牧野:ええ。それは聞いてますけど、僕の力でどうこうできる話じゃないですからね。なるようにしかならない。ただテストはちゃんと3日間走れることは間違いないので、自分の引き出しを増やすようにしっかりやりたいですね。
──2018年はいきなりF2ではなく、まずGP3という選択肢は考えはなかった?
牧野:チャンスがあればF2と考えてました。なので迷いはなかったです。
──ホンダの山本雅史モータースポーツ部長は、牧野選手はビッグフォーミュラの方が真価を発揮できるドライバーだと言ってました。

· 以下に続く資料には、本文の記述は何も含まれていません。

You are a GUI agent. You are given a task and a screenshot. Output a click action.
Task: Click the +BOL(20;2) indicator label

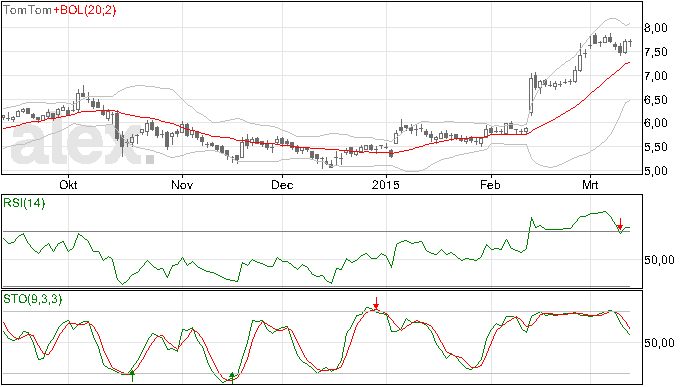point(84,10)
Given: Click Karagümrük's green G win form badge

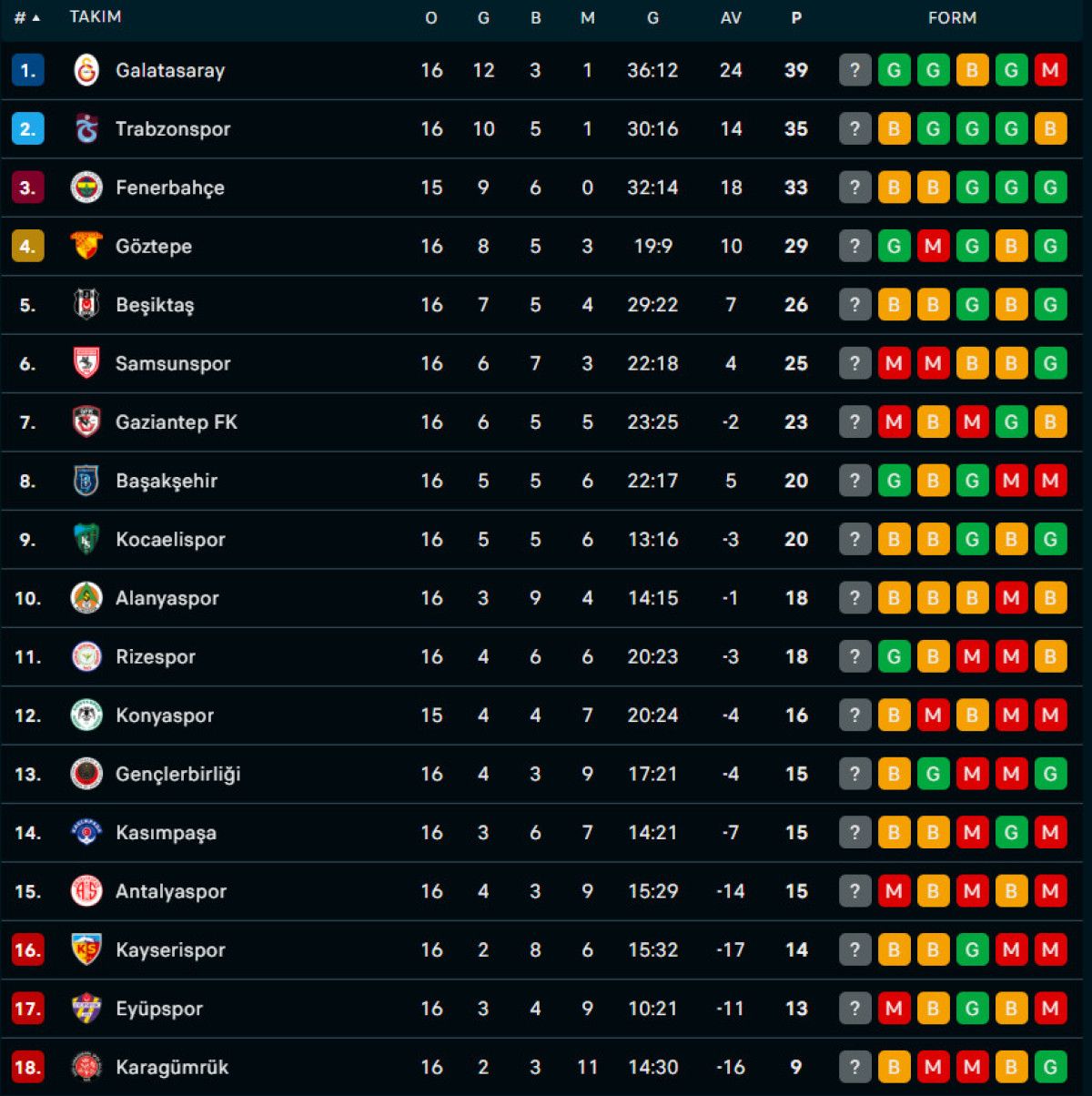Looking at the screenshot, I should (1050, 1067).
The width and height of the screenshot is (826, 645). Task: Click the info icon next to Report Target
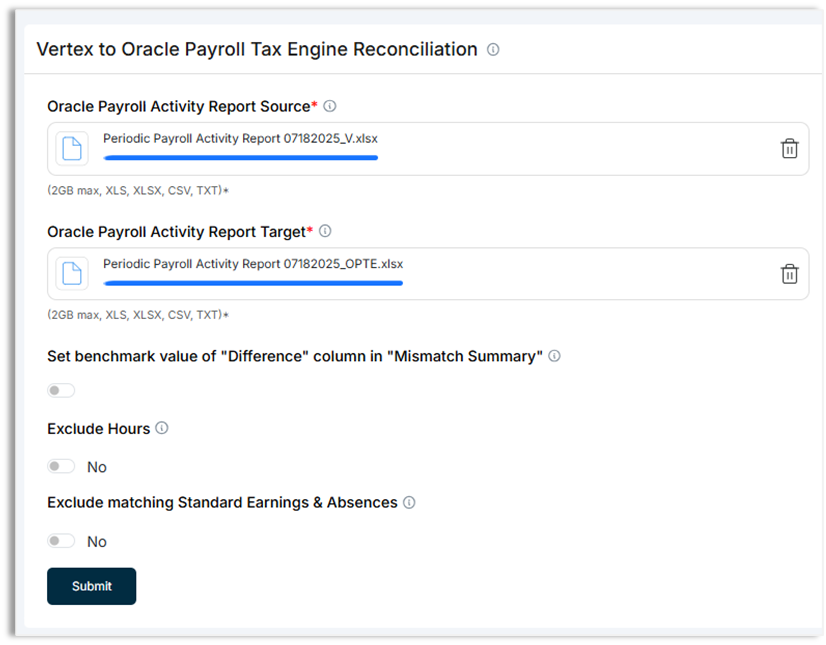coord(324,231)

自分ではどういう意味だと思いますか。
牧野:なんというか、今のF3は車体のダウンフォースとエンジンパワーの比率が、おそらく7:3くらい。車体側が勝ってるんですね。それがF2だと4:6くらいかな、と思ってます。そうすると走らせ方が多少違ってきますから。
──マシンのコントロールの能力がより活かせる?
牧野:それもあると思います。実際に乗ってみないとわかりませんけど、去年スーパーフォーミュラとGT500に乗った経験は、ある程度は活きるかもしれないですね。
──今回テストするクルマと来季の2018年型は、また大きく変わりますが。
牧野:そうですね。これから順応していくしかないですね。来季はターボを採用することもあって、タイヤのタレがいっそう大きくなると思うんですね。なのでタイヤの理解、タイヤマネージメントは、さらに重要になりそうです。あまりにタレがひどいので、リヤタイヤを見直すという話も出てるようですけど。とにかく3日間のテストはできることをしっかりやって、できるだけたくさんのことを吸収しようと思っています。